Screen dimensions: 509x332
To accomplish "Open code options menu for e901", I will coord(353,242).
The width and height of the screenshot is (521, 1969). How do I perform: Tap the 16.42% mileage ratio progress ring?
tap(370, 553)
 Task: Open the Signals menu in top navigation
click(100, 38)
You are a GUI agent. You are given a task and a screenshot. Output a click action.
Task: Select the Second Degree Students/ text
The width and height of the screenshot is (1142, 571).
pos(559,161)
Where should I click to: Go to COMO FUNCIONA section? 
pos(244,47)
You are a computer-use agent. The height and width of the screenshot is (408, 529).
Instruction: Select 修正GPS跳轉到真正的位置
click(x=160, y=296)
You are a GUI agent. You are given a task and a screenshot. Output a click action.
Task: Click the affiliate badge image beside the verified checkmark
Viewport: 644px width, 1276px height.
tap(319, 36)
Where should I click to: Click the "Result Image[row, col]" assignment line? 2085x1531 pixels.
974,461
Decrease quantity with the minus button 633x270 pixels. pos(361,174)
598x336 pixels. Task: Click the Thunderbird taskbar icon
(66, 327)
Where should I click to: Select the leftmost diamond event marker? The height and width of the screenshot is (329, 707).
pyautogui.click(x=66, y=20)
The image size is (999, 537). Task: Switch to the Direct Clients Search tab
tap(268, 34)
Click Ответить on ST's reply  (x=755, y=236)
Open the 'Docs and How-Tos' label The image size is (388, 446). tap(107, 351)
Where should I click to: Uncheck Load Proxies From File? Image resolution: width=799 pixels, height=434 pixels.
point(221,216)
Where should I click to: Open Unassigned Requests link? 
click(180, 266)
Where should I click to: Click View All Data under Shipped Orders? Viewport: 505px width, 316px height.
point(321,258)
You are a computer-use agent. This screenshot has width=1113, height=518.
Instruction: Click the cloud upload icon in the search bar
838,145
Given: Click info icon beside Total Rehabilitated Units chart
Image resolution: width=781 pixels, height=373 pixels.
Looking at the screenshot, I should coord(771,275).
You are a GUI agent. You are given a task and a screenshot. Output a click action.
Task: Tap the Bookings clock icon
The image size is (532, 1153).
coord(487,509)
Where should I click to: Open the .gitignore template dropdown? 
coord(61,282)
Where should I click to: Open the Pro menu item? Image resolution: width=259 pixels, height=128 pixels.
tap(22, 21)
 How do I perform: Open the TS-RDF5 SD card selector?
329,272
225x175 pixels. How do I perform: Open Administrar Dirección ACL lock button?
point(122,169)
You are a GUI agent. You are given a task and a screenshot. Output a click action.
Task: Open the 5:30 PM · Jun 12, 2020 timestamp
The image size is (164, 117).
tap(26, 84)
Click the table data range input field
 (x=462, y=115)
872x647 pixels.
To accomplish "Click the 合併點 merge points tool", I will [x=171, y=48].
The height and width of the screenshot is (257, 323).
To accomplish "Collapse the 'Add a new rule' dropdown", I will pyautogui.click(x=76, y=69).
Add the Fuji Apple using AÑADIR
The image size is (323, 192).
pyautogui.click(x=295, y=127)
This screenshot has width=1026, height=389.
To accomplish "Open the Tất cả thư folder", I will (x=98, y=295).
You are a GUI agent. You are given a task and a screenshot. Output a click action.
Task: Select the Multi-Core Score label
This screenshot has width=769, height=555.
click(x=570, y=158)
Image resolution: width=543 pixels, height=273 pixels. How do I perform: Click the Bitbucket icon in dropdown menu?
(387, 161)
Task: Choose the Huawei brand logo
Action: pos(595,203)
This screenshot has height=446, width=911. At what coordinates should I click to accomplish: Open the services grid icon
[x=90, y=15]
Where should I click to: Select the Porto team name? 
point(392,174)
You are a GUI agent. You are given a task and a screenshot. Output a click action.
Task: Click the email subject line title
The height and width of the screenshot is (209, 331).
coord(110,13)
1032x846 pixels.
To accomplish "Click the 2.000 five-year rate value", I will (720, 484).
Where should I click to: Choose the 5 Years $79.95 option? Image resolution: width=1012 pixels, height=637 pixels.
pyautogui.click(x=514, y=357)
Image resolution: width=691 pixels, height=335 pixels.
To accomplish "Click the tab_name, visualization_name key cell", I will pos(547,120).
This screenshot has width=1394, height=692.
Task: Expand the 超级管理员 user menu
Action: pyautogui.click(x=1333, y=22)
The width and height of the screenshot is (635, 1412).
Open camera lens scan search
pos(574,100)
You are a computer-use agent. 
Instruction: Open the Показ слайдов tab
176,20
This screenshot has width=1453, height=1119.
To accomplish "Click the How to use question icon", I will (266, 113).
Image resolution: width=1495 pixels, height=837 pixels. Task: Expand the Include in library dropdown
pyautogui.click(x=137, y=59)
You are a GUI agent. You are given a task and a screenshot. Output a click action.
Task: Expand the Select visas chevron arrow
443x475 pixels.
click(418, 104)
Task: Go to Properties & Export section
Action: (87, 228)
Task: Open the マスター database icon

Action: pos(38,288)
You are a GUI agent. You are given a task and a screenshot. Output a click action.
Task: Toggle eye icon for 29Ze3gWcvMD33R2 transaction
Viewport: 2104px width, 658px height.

## Exercise
The entries are to be duplicated exactly, with nothing changed.

## Exercise solution
Screen dimensions: 509x332
To accomplish "Open code options menu for e901", I will coord(353,242).
The width and height of the screenshot is (521, 1969). How do I perform: Tap the 16.42% mileage ratio progress ring?
tap(370, 553)
 Task: Open the Signals menu in top navigation
click(100, 38)
You are a GUI agent. You are given a task and a screenshot. Output a click action.
Task: Select the Second Degree Students/ text
The width and height of the screenshot is (1142, 571).
pos(559,161)
Where should I click to: Go to COMO FUNCIONA section? 
pos(244,47)
You are a computer-use agent. The height and width of the screenshot is (408, 529).
Instruction: Select 修正GPS跳轉到真正的位置
click(x=160, y=296)
You are a GUI agent. You are given a task and a screenshot. Output a click action.
Task: Click the affiliate badge image beside the verified checkmark
Viewport: 644px width, 1276px height.
tap(319, 36)
Where should I click to: Click the "Result Image[row, col]" assignment line? 2085x1531 pixels.
974,461
Decrease quantity with the minus button 633x270 pixels. pos(361,174)
598x336 pixels. Task: Click the Thunderbird taskbar icon
(66, 327)
Where should I click to: Select the leftmost diamond event marker? The height and width of the screenshot is (329, 707).
pyautogui.click(x=66, y=20)
The image size is (999, 537). Task: Switch to the Direct Clients Search tab
tap(268, 34)
Click Ответить on ST's reply  (x=755, y=236)
Open the 'Docs and How-Tos' label The image size is (388, 446). tap(107, 351)
Where should I click to: Uncheck Load Proxies From File? Image resolution: width=799 pixels, height=434 pixels.
point(221,216)
Where should I click to: Open Unassigned Requests link? 
click(180, 266)
Where should I click to: Click View All Data under Shipped Orders? Viewport: 505px width, 316px height.
point(321,258)
You are a computer-use agent. This screenshot has width=1113, height=518.
Instruction: Click the cloud upload icon in the search bar
838,145
Given: Click info icon beside Total Rehabilitated Units chart
Image resolution: width=781 pixels, height=373 pixels.
Looking at the screenshot, I should coord(771,275).
You are a GUI agent. You are given a task and a screenshot. Output a click action.
Task: Tap the Bookings clock icon
The image size is (532, 1153).
coord(487,509)
Where should I click to: Open the .gitignore template dropdown? 
coord(61,282)
Where should I click to: Open the Pro menu item? Image resolution: width=259 pixels, height=128 pixels.
tap(22, 21)
 How do I perform: Open the TS-RDF5 SD card selector?
329,272
225x175 pixels. How do I perform: Open Administrar Dirección ACL lock button?
point(122,169)
You are a GUI agent. You are given a task and a screenshot. Output a click action.
Task: Open the 5:30 PM · Jun 12, 2020 timestamp
The image size is (164, 117).
tap(26, 84)
Click the table data range input field
 (x=462, y=115)
872x647 pixels.
To accomplish "Click the 合併點 merge points tool", I will [x=171, y=48].
The height and width of the screenshot is (257, 323).
To accomplish "Collapse the 'Add a new rule' dropdown", I will pyautogui.click(x=76, y=69).
Add the Fuji Apple using AÑADIR
The image size is (323, 192).
pyautogui.click(x=295, y=127)
This screenshot has width=1026, height=389.
To accomplish "Open the Tất cả thư folder", I will (x=98, y=295).
You are a GUI agent. You are given a task and a screenshot. Output a click action.
Task: Select the Multi-Core Score label
This screenshot has width=769, height=555.
click(x=570, y=158)
Image resolution: width=543 pixels, height=273 pixels. How do I perform: Click the Bitbucket icon in dropdown menu?
(387, 161)
Task: Choose the Huawei brand logo
Action: pos(595,203)
This screenshot has height=446, width=911. At what coordinates should I click to accomplish: Open the services grid icon
[x=90, y=15]
Where should I click to: Select the Porto team name? 
point(392,174)
You are a GUI agent. You are given a task and a screenshot. Output a click action.
Task: Click the email subject line title
The height and width of the screenshot is (209, 331).
coord(110,13)
1032x846 pixels.
To accomplish "Click the 2.000 five-year rate value", I will (720, 484).
Where should I click to: Choose the 5 Years $79.95 option? Image resolution: width=1012 pixels, height=637 pixels.
pyautogui.click(x=514, y=357)
Image resolution: width=691 pixels, height=335 pixels.
To accomplish "Click the tab_name, visualization_name key cell", I will pos(547,120).
This screenshot has width=1394, height=692.
Task: Expand the 超级管理员 user menu
Action: pyautogui.click(x=1333, y=22)
The width and height of the screenshot is (635, 1412).
Open camera lens scan search
pos(574,100)
You are a computer-use agent. 
Instruction: Open the Показ слайдов tab
176,20
This screenshot has width=1453, height=1119.
To accomplish "Click the How to use question icon", I will (266, 113).
Image resolution: width=1495 pixels, height=837 pixels. Task: Expand the Include in library dropdown
pyautogui.click(x=137, y=59)
You are a GUI agent. You are given a task and a screenshot. Output a click action.
Task: Expand the Select visas chevron arrow
443x475 pixels.
click(418, 104)
Task: Go to Properties & Export section
Action: (87, 228)
Task: Open the マスター database icon

Action: pos(38,288)
You are a GUI agent. You are given a task and a screenshot. Output a click action.
Task: Toggle eye icon for 29Ze3gWcvMD33R2 transaction
Viewport: 2104px width, 658px height.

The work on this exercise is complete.